# EXTRACTED RECORDS

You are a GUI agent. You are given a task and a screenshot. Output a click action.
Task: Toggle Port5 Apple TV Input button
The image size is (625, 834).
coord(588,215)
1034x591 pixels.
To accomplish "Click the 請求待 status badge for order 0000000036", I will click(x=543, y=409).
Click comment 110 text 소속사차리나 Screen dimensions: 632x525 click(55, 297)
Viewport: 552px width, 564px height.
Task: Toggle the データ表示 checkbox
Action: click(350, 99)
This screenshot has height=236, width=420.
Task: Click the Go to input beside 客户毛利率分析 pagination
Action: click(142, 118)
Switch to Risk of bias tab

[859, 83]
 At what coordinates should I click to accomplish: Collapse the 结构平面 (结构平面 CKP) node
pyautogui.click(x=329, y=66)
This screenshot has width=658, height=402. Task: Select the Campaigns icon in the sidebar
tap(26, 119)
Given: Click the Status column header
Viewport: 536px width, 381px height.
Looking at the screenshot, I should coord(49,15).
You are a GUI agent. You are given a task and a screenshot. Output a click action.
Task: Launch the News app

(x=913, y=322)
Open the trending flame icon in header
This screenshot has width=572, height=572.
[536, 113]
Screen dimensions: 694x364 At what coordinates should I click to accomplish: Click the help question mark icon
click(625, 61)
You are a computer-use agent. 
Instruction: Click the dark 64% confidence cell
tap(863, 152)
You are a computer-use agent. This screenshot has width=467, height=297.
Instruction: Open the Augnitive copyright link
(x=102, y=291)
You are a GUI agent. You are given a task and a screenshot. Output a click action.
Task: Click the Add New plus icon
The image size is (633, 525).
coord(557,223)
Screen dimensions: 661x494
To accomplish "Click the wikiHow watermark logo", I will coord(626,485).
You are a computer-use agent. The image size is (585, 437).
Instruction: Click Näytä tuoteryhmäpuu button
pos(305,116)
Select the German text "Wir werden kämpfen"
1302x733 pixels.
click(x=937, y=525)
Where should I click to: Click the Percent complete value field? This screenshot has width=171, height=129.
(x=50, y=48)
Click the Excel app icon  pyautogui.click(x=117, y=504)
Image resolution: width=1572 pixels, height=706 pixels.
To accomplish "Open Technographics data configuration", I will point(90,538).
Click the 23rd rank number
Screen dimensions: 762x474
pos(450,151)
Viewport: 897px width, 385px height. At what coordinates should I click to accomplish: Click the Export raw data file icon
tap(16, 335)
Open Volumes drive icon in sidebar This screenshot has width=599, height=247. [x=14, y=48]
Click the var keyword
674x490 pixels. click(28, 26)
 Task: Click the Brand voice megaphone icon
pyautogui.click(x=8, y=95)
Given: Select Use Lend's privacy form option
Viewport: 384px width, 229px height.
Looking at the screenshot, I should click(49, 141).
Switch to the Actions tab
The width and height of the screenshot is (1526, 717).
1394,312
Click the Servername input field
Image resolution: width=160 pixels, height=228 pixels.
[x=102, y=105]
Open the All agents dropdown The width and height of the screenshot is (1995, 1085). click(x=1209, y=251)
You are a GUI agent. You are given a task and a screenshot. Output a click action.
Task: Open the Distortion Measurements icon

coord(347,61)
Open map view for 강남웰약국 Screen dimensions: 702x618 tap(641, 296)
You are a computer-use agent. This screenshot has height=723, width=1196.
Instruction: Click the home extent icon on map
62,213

# PROBLEM TO SOLVE
Reproduce the whole listing verbatim, leaving every line as it was.

# RESPONSE BELOW
You are a GUI agent. You are given a task and a screenshot. Output a click action.
Task: Toggle Port5 Apple TV Input button
The image size is (625, 834).
coord(588,215)
1034x591 pixels.
To accomplish "Click the 請求待 status badge for order 0000000036", I will click(x=543, y=409).
Click comment 110 text 소속사차리나 Screen dimensions: 632x525 click(55, 297)
Viewport: 552px width, 564px height.
Task: Toggle the データ表示 checkbox
Action: click(350, 99)
This screenshot has height=236, width=420.
Task: Click the Go to input beside 客户毛利率分析 pagination
Action: click(142, 118)
Switch to Risk of bias tab

[859, 83]
 At what coordinates should I click to accomplish: Collapse the 结构平面 (结构平面 CKP) node
pyautogui.click(x=329, y=66)
This screenshot has width=658, height=402. Task: Select the Campaigns icon in the sidebar
tap(26, 119)
Given: Click the Status column header
Viewport: 536px width, 381px height.
Looking at the screenshot, I should coord(49,15).
You are a GUI agent. You are given a task and a screenshot. Output a click action.
Task: Launch the News app

(x=913, y=322)
Open the trending flame icon in header
This screenshot has width=572, height=572.
[536, 113]
Screen dimensions: 694x364 At what coordinates should I click to accomplish: Click the help question mark icon
click(625, 61)
You are a computer-use agent. 
Instruction: Click the dark 64% confidence cell
tap(863, 152)
You are a computer-use agent. This screenshot has width=467, height=297.
Instruction: Open the Augnitive copyright link
(x=102, y=291)
You are a GUI agent. You are given a task and a screenshot. Output a click action.
Task: Click the Add New plus icon
The image size is (633, 525).
coord(557,223)
Screen dimensions: 661x494
To accomplish "Click the wikiHow watermark logo", I will coord(626,485).
You are a computer-use agent. The image size is (585, 437).
Instruction: Click Näytä tuoteryhmäpuu button
pos(305,116)
Select the German text "Wir werden kämpfen"
1302x733 pixels.
click(x=937, y=525)
Where should I click to: Click the Percent complete value field? This screenshot has width=171, height=129.
(x=50, y=48)
Click the Excel app icon  pyautogui.click(x=117, y=504)
Image resolution: width=1572 pixels, height=706 pixels.
To accomplish "Open Technographics data configuration", I will point(90,538).
Click the 23rd rank number
Screen dimensions: 762x474
pos(450,151)
Viewport: 897px width, 385px height. At what coordinates should I click to accomplish: Click the Export raw data file icon
tap(16, 335)
Open Volumes drive icon in sidebar This screenshot has width=599, height=247. [x=14, y=48]
Click the var keyword
674x490 pixels. click(28, 26)
 Task: Click the Brand voice megaphone icon
pyautogui.click(x=8, y=95)
Given: Select Use Lend's privacy form option
Viewport: 384px width, 229px height.
Looking at the screenshot, I should click(49, 141).
Switch to the Actions tab
The width and height of the screenshot is (1526, 717).
1394,312
Click the Servername input field
Image resolution: width=160 pixels, height=228 pixels.
[x=102, y=105]
Open the All agents dropdown The width and height of the screenshot is (1995, 1085). click(x=1209, y=251)
You are a GUI agent. You are given a task and a screenshot. Output a click action.
Task: Open the Distortion Measurements icon

coord(347,61)
Open map view for 강남웰약국 Screen dimensions: 702x618 tap(641, 296)
You are a computer-use agent. This screenshot has height=723, width=1196.
Instruction: Click the home extent icon on map
62,213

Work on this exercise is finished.